## Objective
Could you give these items again with every "GUI agent" swapped for "interface agent" and nothing else changed?
+++ Stored rows +++
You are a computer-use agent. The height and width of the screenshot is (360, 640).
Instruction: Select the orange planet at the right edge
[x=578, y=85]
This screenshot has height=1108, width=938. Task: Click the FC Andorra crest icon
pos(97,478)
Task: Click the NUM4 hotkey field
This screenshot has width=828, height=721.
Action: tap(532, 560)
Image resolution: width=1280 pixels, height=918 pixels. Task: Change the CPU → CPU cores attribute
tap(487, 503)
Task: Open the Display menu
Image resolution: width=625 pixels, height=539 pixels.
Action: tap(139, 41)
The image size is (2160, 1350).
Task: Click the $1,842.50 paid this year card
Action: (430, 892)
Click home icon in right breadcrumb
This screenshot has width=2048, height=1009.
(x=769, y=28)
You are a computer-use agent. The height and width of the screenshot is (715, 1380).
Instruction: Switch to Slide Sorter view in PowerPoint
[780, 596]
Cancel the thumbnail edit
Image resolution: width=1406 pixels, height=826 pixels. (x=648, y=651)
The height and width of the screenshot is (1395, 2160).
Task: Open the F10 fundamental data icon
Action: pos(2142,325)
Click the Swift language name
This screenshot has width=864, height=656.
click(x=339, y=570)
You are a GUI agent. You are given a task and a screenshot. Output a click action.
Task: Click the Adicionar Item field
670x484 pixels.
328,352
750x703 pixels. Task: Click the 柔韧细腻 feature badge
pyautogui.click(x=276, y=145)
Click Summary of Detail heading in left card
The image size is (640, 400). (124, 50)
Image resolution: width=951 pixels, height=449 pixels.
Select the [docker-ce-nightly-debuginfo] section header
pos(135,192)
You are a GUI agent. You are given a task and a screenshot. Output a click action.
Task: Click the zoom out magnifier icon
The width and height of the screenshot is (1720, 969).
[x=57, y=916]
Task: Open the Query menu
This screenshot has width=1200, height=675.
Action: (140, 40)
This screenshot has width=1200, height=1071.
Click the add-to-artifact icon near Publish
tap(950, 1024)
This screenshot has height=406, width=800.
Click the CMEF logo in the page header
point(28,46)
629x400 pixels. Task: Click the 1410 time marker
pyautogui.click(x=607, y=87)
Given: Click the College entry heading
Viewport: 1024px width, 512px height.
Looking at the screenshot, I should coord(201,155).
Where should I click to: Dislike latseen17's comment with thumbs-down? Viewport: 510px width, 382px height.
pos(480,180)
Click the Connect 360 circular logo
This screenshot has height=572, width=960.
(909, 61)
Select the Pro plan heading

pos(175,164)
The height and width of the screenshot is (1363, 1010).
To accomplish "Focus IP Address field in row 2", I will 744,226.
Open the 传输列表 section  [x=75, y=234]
+++
## Complete response
You are a computer-use agent. The height and width of the screenshot is (360, 640).
Instruction: Select the orange planet at the right edge
[x=578, y=85]
This screenshot has height=1108, width=938. Task: Click the FC Andorra crest icon
pos(97,478)
Task: Click the NUM4 hotkey field
This screenshot has width=828, height=721.
Action: tap(532, 560)
Image resolution: width=1280 pixels, height=918 pixels. Task: Change the CPU → CPU cores attribute
tap(487, 503)
Task: Open the Display menu
Image resolution: width=625 pixels, height=539 pixels.
Action: tap(139, 41)
The image size is (2160, 1350).
Task: Click the $1,842.50 paid this year card
Action: (430, 892)
Click home icon in right breadcrumb
This screenshot has width=2048, height=1009.
(x=769, y=28)
You are a computer-use agent. The height and width of the screenshot is (715, 1380).
Instruction: Switch to Slide Sorter view in PowerPoint
[780, 596]
Cancel the thumbnail edit
Image resolution: width=1406 pixels, height=826 pixels. (x=648, y=651)
The height and width of the screenshot is (1395, 2160).
Task: Open the F10 fundamental data icon
Action: pos(2142,325)
Click the Swift language name
This screenshot has width=864, height=656.
click(x=339, y=570)
You are a interface agent. You are given a task and a screenshot. Output a click action.
Task: Click the Adicionar Item field
670x484 pixels.
328,352
750x703 pixels. Task: Click the 柔韧细腻 feature badge
pyautogui.click(x=276, y=145)
Click Summary of Detail heading in left card
The image size is (640, 400). (124, 50)
Image resolution: width=951 pixels, height=449 pixels.
Select the [docker-ce-nightly-debuginfo] section header
pos(135,192)
You are a interface agent. You are given a task and a screenshot. Output a click action.
Task: Click the zoom out magnifier icon
The width and height of the screenshot is (1720, 969).
[x=57, y=916]
Task: Open the Query menu
This screenshot has width=1200, height=675.
Action: (140, 40)
This screenshot has width=1200, height=1071.
Click the add-to-artifact icon near Publish
tap(950, 1024)
This screenshot has height=406, width=800.
Click the CMEF logo in the page header
point(28,46)
629x400 pixels. Task: Click the 1410 time marker
pyautogui.click(x=607, y=87)
Given: Click the College entry heading
Viewport: 1024px width, 512px height.
Looking at the screenshot, I should coord(201,155).
Where should I click to: Dislike latseen17's comment with thumbs-down? Viewport: 510px width, 382px height.
pos(480,180)
Click the Connect 360 circular logo
This screenshot has height=572, width=960.
(909, 61)
Select the Pro plan heading

pos(175,164)
The height and width of the screenshot is (1363, 1010).
To accomplish "Focus IP Address field in row 2", I will 744,226.
Open the 传输列表 section  [x=75, y=234]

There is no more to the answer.